- _EXERCISE PROMPT_:
When a line of the records contains "swatch", copy it.

- _RECORDS SUPPLIED_:
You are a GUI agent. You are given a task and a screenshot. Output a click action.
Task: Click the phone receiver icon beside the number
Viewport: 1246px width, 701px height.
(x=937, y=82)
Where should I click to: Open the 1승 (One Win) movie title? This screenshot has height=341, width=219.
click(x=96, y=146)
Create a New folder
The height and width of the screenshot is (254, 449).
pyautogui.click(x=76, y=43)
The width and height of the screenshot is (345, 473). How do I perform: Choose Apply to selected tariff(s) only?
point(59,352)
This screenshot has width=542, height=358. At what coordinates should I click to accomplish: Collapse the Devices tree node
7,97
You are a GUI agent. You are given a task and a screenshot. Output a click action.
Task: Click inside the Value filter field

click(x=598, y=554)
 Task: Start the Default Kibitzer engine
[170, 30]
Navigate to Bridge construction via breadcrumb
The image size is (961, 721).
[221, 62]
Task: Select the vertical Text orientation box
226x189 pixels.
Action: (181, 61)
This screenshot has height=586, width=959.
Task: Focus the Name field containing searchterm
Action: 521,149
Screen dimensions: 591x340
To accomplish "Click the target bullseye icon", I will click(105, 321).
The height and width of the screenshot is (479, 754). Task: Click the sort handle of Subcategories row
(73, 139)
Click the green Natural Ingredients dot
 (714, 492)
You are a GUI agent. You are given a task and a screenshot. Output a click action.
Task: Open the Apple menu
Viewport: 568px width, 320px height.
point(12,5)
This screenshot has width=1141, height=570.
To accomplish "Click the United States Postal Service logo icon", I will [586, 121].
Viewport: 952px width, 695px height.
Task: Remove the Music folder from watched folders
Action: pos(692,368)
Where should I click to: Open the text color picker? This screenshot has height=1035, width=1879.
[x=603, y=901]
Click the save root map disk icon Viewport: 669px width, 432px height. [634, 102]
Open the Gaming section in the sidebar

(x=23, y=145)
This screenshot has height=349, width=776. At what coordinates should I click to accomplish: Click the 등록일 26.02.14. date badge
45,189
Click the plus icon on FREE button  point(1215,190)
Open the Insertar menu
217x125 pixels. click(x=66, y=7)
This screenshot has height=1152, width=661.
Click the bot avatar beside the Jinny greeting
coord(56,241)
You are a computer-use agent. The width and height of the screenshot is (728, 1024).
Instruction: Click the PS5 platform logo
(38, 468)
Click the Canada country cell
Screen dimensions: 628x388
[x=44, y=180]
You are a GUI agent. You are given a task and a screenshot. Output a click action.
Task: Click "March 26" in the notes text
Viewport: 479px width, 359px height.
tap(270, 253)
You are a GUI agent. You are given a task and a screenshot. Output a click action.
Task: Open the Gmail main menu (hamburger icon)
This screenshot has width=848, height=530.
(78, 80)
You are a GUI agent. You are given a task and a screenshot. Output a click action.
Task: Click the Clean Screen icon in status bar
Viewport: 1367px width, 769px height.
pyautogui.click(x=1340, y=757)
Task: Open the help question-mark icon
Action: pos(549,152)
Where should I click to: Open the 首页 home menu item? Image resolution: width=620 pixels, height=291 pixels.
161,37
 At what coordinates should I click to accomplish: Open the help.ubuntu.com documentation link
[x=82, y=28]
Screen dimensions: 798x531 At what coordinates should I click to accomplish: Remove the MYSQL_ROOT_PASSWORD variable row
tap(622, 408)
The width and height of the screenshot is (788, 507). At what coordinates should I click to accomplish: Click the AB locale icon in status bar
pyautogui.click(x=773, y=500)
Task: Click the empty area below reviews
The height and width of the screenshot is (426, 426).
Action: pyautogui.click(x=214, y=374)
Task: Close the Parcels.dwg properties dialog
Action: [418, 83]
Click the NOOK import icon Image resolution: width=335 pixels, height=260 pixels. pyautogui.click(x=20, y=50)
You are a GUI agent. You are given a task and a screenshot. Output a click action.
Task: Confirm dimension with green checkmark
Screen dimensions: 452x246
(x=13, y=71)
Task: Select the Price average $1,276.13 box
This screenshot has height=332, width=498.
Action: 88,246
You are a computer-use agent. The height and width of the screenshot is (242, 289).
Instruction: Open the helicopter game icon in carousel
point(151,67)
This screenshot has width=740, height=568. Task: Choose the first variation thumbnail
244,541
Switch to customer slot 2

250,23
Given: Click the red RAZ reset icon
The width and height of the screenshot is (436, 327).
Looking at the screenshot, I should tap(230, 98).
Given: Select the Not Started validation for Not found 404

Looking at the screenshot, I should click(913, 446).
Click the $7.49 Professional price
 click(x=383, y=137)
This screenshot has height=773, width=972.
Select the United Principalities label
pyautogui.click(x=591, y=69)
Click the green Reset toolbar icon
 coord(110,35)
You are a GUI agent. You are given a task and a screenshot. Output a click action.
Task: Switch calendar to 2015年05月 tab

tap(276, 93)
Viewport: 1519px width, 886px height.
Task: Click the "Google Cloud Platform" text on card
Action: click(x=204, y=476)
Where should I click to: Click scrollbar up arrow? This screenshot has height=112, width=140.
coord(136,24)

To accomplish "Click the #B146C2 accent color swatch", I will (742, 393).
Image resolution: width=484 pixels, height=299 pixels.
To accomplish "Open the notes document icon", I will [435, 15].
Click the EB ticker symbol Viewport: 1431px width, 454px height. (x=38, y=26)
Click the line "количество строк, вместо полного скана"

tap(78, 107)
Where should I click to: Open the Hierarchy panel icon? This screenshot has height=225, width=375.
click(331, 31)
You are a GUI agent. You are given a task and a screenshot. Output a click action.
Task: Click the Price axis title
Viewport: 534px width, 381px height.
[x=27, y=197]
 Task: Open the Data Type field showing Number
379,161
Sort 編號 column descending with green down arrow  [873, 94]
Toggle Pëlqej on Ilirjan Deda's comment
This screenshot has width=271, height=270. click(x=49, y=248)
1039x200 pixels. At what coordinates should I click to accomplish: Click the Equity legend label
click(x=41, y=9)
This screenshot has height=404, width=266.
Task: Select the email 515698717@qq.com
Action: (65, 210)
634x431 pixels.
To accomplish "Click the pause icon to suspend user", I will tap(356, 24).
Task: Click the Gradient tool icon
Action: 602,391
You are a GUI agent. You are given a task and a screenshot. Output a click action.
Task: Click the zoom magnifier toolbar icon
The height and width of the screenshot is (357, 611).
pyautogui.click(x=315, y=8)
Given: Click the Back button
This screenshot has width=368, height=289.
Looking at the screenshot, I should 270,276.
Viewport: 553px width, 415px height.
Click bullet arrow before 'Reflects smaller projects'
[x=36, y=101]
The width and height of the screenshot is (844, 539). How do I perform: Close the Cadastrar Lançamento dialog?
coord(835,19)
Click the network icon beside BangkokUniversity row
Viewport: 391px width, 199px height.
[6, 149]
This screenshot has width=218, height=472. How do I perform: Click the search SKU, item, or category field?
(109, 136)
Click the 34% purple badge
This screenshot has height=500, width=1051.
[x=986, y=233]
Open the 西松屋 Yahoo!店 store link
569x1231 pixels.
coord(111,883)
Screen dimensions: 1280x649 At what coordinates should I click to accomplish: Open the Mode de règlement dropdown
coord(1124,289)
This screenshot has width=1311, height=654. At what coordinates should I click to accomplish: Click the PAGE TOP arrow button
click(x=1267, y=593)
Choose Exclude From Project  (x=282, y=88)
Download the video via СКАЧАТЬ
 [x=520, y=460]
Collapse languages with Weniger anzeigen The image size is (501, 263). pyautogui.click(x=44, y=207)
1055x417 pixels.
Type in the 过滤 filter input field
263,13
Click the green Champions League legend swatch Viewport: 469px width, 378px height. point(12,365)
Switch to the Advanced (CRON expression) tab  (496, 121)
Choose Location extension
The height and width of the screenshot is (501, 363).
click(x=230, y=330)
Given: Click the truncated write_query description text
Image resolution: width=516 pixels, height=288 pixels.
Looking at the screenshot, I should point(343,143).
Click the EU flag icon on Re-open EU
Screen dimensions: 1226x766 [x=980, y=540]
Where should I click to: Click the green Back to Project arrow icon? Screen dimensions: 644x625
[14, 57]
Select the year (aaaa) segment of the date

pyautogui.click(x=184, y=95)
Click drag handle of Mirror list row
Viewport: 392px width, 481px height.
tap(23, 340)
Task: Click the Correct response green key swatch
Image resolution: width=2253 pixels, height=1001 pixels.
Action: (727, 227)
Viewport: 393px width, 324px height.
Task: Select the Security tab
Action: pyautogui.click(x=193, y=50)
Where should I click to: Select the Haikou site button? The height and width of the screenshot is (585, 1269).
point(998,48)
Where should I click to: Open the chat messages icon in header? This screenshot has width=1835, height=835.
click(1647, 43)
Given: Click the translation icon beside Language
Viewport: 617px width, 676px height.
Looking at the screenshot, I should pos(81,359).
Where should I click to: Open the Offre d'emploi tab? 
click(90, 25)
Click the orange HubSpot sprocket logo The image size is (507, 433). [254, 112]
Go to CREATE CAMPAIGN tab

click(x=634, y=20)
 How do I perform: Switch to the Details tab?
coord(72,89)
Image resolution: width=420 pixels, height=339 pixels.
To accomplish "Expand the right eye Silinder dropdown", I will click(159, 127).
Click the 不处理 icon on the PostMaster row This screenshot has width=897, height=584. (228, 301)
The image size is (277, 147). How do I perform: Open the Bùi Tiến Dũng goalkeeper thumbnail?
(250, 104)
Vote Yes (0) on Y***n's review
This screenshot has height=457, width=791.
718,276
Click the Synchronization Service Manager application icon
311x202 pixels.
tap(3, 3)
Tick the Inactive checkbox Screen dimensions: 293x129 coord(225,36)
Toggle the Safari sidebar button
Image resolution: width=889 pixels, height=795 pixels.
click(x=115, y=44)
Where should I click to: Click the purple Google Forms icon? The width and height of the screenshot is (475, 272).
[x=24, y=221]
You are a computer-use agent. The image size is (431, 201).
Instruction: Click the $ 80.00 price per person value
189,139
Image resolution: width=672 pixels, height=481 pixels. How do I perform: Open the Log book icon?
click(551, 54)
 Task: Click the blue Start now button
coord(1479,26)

- _SOLUTION TO THIS EXERCISE_:
To accomplish "Click the #B146C2 accent color swatch", I will (742, 393).
Click the green Champions League legend swatch Viewport: 469px width, 378px height. point(12,365)
Task: Click the Correct response green key swatch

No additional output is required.